When you want to deploy the next version update the image tag and version label in the manifest and re-run

$ kubectl apply -f ./deployment.yaml

It’s as simple as that. The deployment will then execute a rolling update replacing each pod with a new one 1 at a time. This usually takes less than half a minute when only 3 replicas are used.

The kubectl apply command will not wait for the deployment to finish, for that you have to jump through some hoops.
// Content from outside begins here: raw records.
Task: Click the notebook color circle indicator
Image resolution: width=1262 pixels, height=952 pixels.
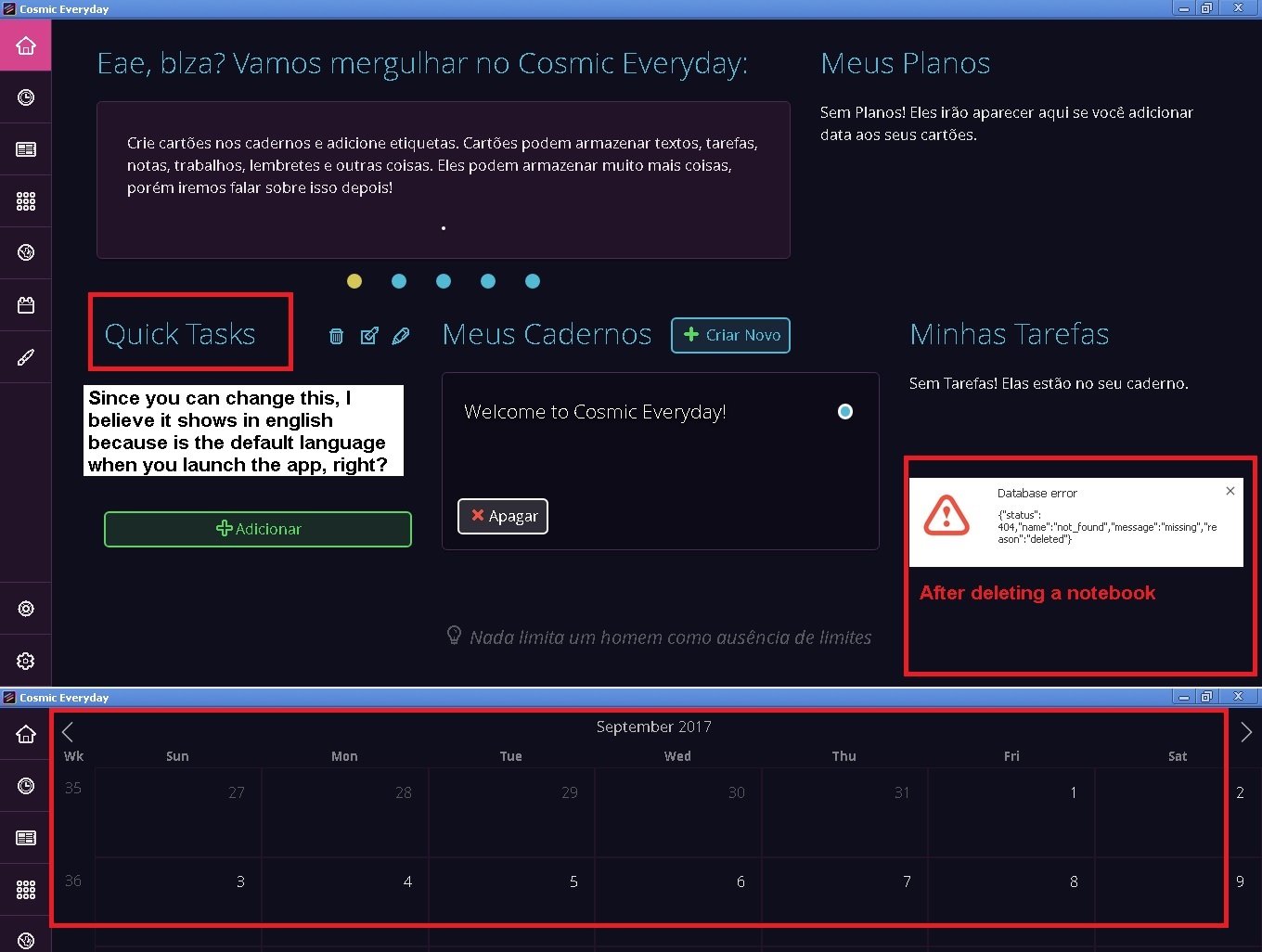Action: 845,411
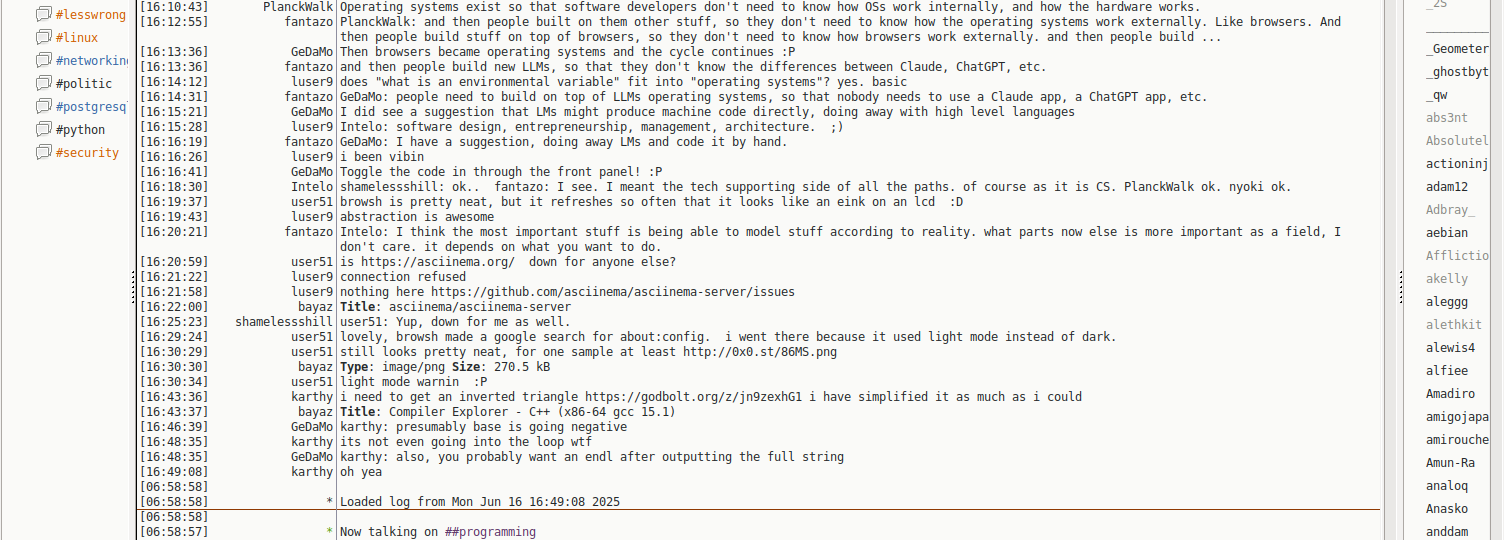The image size is (1504, 540).
Task: Switch to the #politic channel
Action: 84,84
Currently we do that with something like below

deployment_json=$(kubectl get deployment/my-app -o json)
generation=$(echo $deployment_json | jq -r ".metadata.generation")
observedGeneration=0
desiredReplicas=$MIN_PODS
updatedReplicas=0
availableReplicas=0
while [ "$observedGeneration" -lt "$generation" ] || 
      [ "$updatedReplicas" -lt "$desiredReplicas" ] || 
      [ "$availableReplicas" -lt "$updatedReplicas" ]
do
  sleep 5s
  deployment_json=$(kubectl get deployment/my-app -o json)
 
  observedGeneration=$(echo $deployment_json | jq -r ".status.observedGeneration")
  if ! [[ "$observedGeneration" =~ ^[0–9]+$ ]]
  then
    observedGeneration=0
  fi
  desiredReplicas=$(echo $deployment_json | jq -r ".spec.replicas")
  if ! [[ "$desiredReplicas" =~ ^[0–9]+$ ]]
  then
    desiredReplicas=$MIN_PODS
  fi
  updatedReplicas=$(echo $deployment_json | jq -r ".status.updatedReplicas")
  if ! [[ "$updatedReplicas" =~ ^[0–9]+$ ]]
  then
    updatedReplicas=0
  fi
  availableReplicas=$(echo $deployment_json | jq -r ".status.availableReplicas")
  if ! [[ "$availableReplicas" =~ ^[0–9]+$ ]]
  then
    availableReplicas=0
  fi
done

In here you probably want to make sure you set an upper time limit to wait for the deployment to finish and if it takes to long roll back using the following command

$ kubectl rollout undo deployment/my-app --namespace my-namespace

Templating manifests

Bash doesn’t have a template engine, but a basic form of doing replacements in the manifest can be done in the following way. Use variable notation in your manifest and make sure to use the curly braces.

apiVersion: v1
kind: Namespace
metadata:
  name: ${NAMESPACE}

And run the following command to replace the variable in the manifest and create the namespace from the resulting manifest.

$ NAMESPACE="my-namespace" sed -r 's/^(.*)(\$\{[A-Z_]+\})/echo "\1\2"/e' ./namespace.yaml | kubectl apply -f -

Or if you have gettext installed use the shorter

$ cat ./namespace.yaml | NAMESPACE="my-namespace" envsubst | kubectl apply -f -

For all the objects we’ve used you can re-apply the same manifest and Kubernetes will create if it does not exists or update if it already does. So each time you deploy you can re-apply the namespace, service and deployment without any unwanted side-effects.

I hope this article shows you Kubernetes’ core concepts, how simple it is to run your application in Container Engine and gives you some ideas on how to automate the deployment in your deployment pipelines.